Limiters at interfaces in MPI

nived_mr · May 28, 2018, 04:28

We have a 3D unstructured grid serial code which we are trying to parallelize using MPI. For the cases involving shocks we have problems of convergence when using a 2nd order upwind scheme. The code is blowing up.

We have tried communicating the higher order reconstructed values at the interface faces. But there are oscilations along the shock in case of parallel code w.r.t the serial code.

Can anyone suggest a possible solution to the issue?

Thanks.

selig5576 · May 28, 2018, 04:43

When you say "blow up" are you referring to numerical blow up or your simulation crashing due to memory leaks? If its due to blow up, I would confirm that your serial code under the exact same conditions to ensure its not an implementation issue. In terms of debugging MPI codes I would use TotalView, it is pretty much the standard.

nived_mr · May 28, 2018, 05:09

The blow-up is a numerical blow-up. The parallel code converges for a few time step iterations and then diverges. We have set the same conditions in both the cases. The first order accurate simulations converge well. We have issues in 2nd order accurate convective scheme implementation.

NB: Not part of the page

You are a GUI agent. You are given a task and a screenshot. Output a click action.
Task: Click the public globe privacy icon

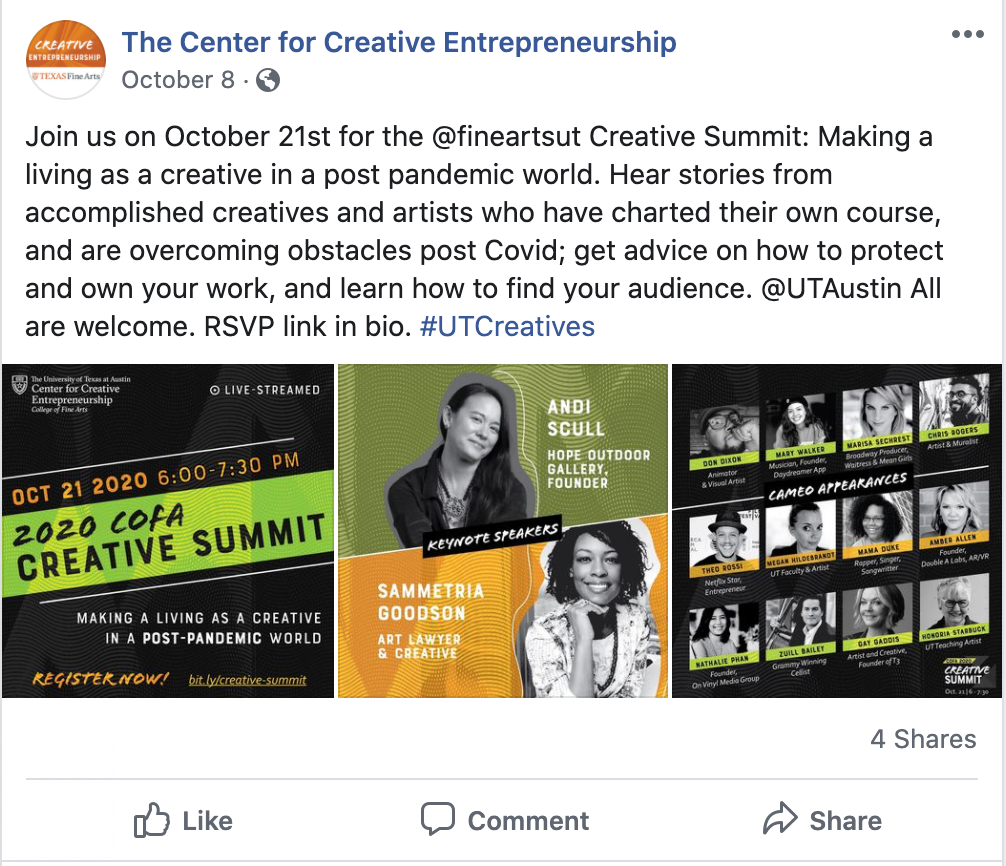coord(268,80)
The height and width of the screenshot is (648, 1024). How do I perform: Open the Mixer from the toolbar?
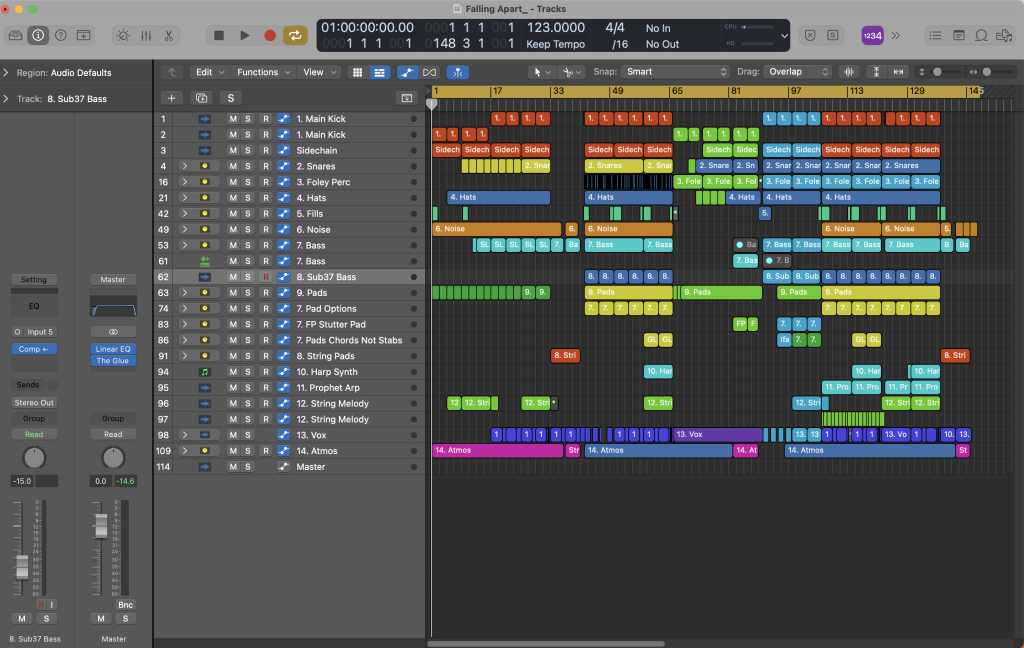pos(146,35)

naffrancois · May 28, 2018, 12:53

Did you check at first order if you have exact same results (up to machine accuracy) between serial and // code ? You did not mention it.

If so, then second order. You mention that you have a communication point for the limited recontructed states, I guess prior to the Riemann solver.

How do you compute the reconstructed states ? Assuming that first you compute the gradients with Green-Gauss or Least-Squares, both methods needs average values coming from a neighborhood. Did you communicate these average values prior gradient computation ?

Depending on your implementation, same remark may hold for the limiter, for example BJ limiter needs Min and Max over a neighborhood.

AliE · May 28, 2018, 13:01

Hi,

As people here is writing, you have a bug in the parallel code. Trust me, I have done the same job with my code at the resulta between the two codes must be the same. Since for the second order you need the upwind and the downwind cell, have you cheked that the ghost nodes are exchanged correctly? Naturally this is just a guess!

nived_mr · May 29, 2018, 02:42

Thanks for the replies.

I would like to clarify that we are getting a maximum error of about 3.47 x 10^-3 percentage in case of first order calculations while using 16 processors. I have attached the images of results showing the same for both 1st order and second order results. Is this fine? We are having a code with Implicit Jacobians solved using LU-SGS method and we haven't modified the Jacobian part till now for parallel computations.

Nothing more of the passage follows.